Return, word for word, the part of the deep brain stimulation text that opens with the words containing "Neural decoding of" and closes with "cross-validation without patient-individual training.".

> [Study text]:
- - - - -

Neural decoding of pathological and physiological states can enable patient-individualized closed-loop neuromodulation therapy. Recent advances in pre-trained large-scale foundation models offer the potential for generalized state estimation without patient-individual training. Here we present a foundation model trained on chronic longitudinal deep brain stimulation recordings spanning over 24 days. Adhering to long time-scale symptom fluctuations, we highlight the extended context window of 30 minutes. We present an optimized pre-training loss function for neural electrophysiological data that corrects for the frequency bias of common masked auto-encoder loss functions due to the 1-over-f power law. We show in a downstream task the decoding of Parkinson's disease symptoms with leave-one-subject-out cross-validation without patient-individual training.

- - - - -

> [Data for analysis]:
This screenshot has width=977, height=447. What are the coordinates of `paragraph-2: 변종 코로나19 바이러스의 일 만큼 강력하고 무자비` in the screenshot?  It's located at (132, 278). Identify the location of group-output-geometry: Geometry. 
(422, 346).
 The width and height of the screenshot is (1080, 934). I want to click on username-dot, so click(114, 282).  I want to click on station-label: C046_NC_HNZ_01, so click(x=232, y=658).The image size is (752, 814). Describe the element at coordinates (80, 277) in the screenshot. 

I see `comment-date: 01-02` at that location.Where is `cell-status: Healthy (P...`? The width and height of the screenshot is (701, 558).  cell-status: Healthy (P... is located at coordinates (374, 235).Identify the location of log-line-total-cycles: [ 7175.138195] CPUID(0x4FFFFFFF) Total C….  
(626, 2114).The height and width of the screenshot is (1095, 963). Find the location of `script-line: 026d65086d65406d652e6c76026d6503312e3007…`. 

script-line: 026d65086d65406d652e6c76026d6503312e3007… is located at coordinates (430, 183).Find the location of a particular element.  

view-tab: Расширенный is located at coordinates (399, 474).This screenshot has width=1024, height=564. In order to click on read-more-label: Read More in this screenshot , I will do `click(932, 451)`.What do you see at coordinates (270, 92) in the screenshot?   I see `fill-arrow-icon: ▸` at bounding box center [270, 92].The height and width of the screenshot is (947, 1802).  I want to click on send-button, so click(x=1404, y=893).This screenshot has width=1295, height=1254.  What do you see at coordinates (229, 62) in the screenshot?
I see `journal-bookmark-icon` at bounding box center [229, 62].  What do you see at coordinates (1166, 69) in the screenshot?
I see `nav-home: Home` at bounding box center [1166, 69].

- - - - -

> [Task response]:
Neural decoding of pathological and physiological states can enable patient-individualized closed-loop neuromodulation therapy. Recent advances in pre-trained large-scale foundation models offer the potential for generalized state estimation without patient-individual training. Here we present a foundation model trained on chronic longitudinal deep brain stimulation recordings spanning over 24 days. Adhering to long time-scale symptom fluctuations, we highlight the extended context window of 30 minutes. We present an optimized pre-training loss function for neural electrophysiological data that corrects for the frequency bias of common masked auto-encoder loss functions due to the 1-over-f power law. We show in a downstream task the decoding of Parkinson's disease symptoms with leave-one-subject-out cross-validation without patient-individual training.